Misure promozionali di questo tipo sono coerenti con l’eguaglianza sostanziale di cui parla il secondo comma dell’art. 3. La disposizione assegna alla Repubblica il compito di «rimuovere gli ostacoli di ordine economico e sociale che, limitando di fatto la libertà e uguaglianza dei cittadini, impediscono il pieno sviluppo della persona umana e l’effettiva partecipazione di tutti i lavoratori all’organizzazione politica, economica e sociale del Paese». Qui la Costituzione enuncia un programma impegnativo e di vasta portata per eliminare le svariate condizioni di svantaggio sociale ed economico che penalizzano di fatto le persone. La realizzazione del programma passa anche per il collegamento con il principio personalista dell’art. 2 che riconosce i diritti fondamentali. Particolare valore assume il legame fra l’eguaglianza e i diritti sociali: il diritto alla salute, quello all’istruzione, i diritti dei lavoratori.

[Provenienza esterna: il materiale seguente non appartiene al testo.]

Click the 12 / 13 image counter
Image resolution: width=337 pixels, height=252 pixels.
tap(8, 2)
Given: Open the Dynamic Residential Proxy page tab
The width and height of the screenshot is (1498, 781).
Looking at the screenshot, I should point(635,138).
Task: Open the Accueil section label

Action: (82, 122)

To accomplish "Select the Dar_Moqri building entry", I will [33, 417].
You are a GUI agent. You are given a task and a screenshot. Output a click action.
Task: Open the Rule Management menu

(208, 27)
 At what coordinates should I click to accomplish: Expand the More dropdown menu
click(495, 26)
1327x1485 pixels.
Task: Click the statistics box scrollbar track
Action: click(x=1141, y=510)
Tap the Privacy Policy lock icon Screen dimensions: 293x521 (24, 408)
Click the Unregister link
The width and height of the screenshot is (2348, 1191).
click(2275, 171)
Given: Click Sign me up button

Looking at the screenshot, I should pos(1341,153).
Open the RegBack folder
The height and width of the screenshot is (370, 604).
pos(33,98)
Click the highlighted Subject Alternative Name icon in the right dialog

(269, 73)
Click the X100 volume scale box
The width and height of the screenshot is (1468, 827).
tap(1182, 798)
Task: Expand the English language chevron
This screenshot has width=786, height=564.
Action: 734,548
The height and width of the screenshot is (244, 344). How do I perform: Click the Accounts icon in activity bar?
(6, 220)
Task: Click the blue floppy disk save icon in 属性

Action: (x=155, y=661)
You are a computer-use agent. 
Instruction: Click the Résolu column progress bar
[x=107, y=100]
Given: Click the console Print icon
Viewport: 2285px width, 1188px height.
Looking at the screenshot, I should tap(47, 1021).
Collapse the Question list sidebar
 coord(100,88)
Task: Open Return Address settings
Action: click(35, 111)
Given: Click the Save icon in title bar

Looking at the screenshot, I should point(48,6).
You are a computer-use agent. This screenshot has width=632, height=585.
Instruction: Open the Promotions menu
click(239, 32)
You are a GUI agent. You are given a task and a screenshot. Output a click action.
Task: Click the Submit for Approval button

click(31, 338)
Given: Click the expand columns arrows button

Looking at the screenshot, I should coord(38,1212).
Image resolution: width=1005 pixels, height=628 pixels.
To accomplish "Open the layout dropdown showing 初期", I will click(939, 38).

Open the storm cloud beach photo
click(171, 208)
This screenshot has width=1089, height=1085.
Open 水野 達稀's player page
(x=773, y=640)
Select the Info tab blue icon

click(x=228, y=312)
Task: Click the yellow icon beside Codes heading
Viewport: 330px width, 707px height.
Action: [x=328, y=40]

Diseguaglianze. Gli studi economici dimostrano come le società occidentali siano caratterizzate da crescenti diseguaglianze (fra gli altri, Stiglitz, Piketty, Atkinson, Pianta). Relativamente all’Italia se ne trae conferma da un recente rapporto secondo cui negli ultimi vent’anni «le quote di ricchezza nazionale netta detenute dal 10% più ricco dei nostri connazionali e dalla metà più povera della popolazione italiana hanno mostrato un andamento divergente. La quota di ricchezza detenuta dal top-10% è cresciuta del 7,6% nel periodo 2000-2019Q2, mentre la quota della metà più povera degli italiani è lentamente e costantemente scesa» (Oxfam, Disuguitialia, dati sulla diseguaglianza allegati al rapporto Avere cura di noi, gennaio 2020).

Il documento contiene una sezione sulle «disuguaglianze nel passaggio generazionale» dove si osserva che «mediamente, i giovani entrati nel mercato del lavoro negli ultimi dieci anni percepiscono un reddito più esiguo se paragonato ai livelli retributivi dei loro genitori all’epoca del loro ingresso nel mercato del lavoro». In questi giorni il tema della diseguaglianza a danno dei giovani è al centro del discorso, che ha avuto una vasta eco, dell’ex presidente della Bce: «Per anni una forma di egoismo collettivo ha indotto i governi a distrarre capacità umane e altre risorse in favore di obiettivi con più certo e immediato ritorno politico: ciò non è più accettabile oggi. Privare un giovane del futuro è una delle forme più gravi di diseguaglianza» (M. Draghi, intervento al Meeting per l’amicizia fra i popoli, Rimini 18 agosto 2020).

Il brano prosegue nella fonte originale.